American activist and musician

Evan Greer is an American activist, writer, and musician from Boston, Massachusetts. They are the deputy director of the nonprofit advocacy group Fight for the Future. Greer is transgender and nonbinary.

==Writing and activism==
Greer is the deputy director of Fight for the Future, having previously served as the organization's campaign director. They have written on a range of topics including Internet freedom, LGBTQ issues, surveillance, big tech, and human rights for outlets including The Washington Post, Wired, NBC News, Time, and The Guardian.

While in high school, Greer helped organize a protest against the Iraq War in 2003. They attended Swarthmore College, but dropped out to pursue music full time. In 2014 Greer helped organize the Internet Slowdown Day, an online protest in favor of net neutrality. In 2017, Fast Company called Greer "the woman leading the fight for net neutrality."

Through their work with Fight for the Future, Greer befriended Chelsea Manning and helped organize campaigns demanding Manning's release from prison. Upon Manning's release in 2017, Greer organized a benefit album to raise funds for her living expenses, with artists including Against Me!, Thurston Moore, Graham Nash, and Amanda Palmer.

In 2019, Greer penned an op-ed in BuzzFeed News with Rage Against the Machine guitarist Tom Morello about a campaign that prompted major music festivals like SXSW, Coachella, and Bonnaroo to say they will not use facial recognition surveillance at their events. Greer regards surveillance capitalism as "fundamentally incompatible with basic human rights and democracy."

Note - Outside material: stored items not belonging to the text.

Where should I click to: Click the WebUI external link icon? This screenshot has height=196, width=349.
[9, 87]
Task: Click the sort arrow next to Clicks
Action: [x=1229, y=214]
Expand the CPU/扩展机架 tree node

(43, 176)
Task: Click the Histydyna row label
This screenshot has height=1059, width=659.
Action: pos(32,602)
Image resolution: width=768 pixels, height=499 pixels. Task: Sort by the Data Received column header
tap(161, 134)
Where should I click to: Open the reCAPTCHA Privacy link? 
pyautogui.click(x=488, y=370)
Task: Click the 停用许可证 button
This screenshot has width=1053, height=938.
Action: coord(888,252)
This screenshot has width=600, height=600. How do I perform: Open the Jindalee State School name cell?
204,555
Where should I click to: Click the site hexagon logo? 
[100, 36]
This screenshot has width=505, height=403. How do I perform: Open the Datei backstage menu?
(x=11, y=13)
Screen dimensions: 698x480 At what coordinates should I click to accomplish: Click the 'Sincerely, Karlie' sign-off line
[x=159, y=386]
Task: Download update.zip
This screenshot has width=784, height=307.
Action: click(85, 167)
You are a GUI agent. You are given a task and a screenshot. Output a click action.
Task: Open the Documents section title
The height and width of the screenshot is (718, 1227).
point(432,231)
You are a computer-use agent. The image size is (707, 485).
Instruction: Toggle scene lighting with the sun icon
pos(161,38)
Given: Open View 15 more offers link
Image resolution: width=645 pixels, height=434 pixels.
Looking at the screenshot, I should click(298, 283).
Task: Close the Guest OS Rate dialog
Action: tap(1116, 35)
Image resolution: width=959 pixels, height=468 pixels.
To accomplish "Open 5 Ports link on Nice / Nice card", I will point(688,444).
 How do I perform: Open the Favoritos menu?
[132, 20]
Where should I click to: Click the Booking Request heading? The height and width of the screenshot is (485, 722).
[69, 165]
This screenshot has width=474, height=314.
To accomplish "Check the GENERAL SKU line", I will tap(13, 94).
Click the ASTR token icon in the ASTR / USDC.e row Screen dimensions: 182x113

In 2024, Greer protested a speech by Nancy Mace about her proposed bathroom bill, which would ban transgender people from using bathrooms other than those of their sex assigned at birth. Greer shouted towards Mace, "We have had dozens of trans people die this year because of the hate and lies that you are spreading. Are we building an internet with free speech for everyone or just the privileged few?" Mace answered back by misgendering them and making derogatory comments about their anatomy; Mace was then booed by the crowd.

==Music career==
In 2009, Greer released the album Never Surrender. In 2016 they recorded a cover of the Anne Feeney song "You Will Answer" with the band Anti-Flag for a benefit album after Feeney was diagnosed with cancer. Greer and Feeney were longtime friends and touring partners. In 2019, Greer released the album She/Her/They/Them, which Billboard described as an "at-times folky, sometimes punk rock album". Vice characterized the album as "an eclectic mix of folk punk".

In 2021, they released the album Spotify is Surveillance. According to Greer, the album was "very much a product of the coronavirus quarantines", and called it "an open letter to transphobes." Greer noted in an interview with Fast Company that the album was also intended to raise awareness of the control of corporations such as Spotify over popular culture. The album features audio samples from Chelsea Manning and Ursula K. Le Guin. A review of the singles "Back Row" and "The Tyranny of Either/Or", noted that the songs "further show off her capacity for anthemic energy". Rolling Stone magazine described the latter as "a pop-punk anthem that could fit in with Green Day's nineties hits." A Pitchfork review of the album gave it a score of 6.7 out of 10.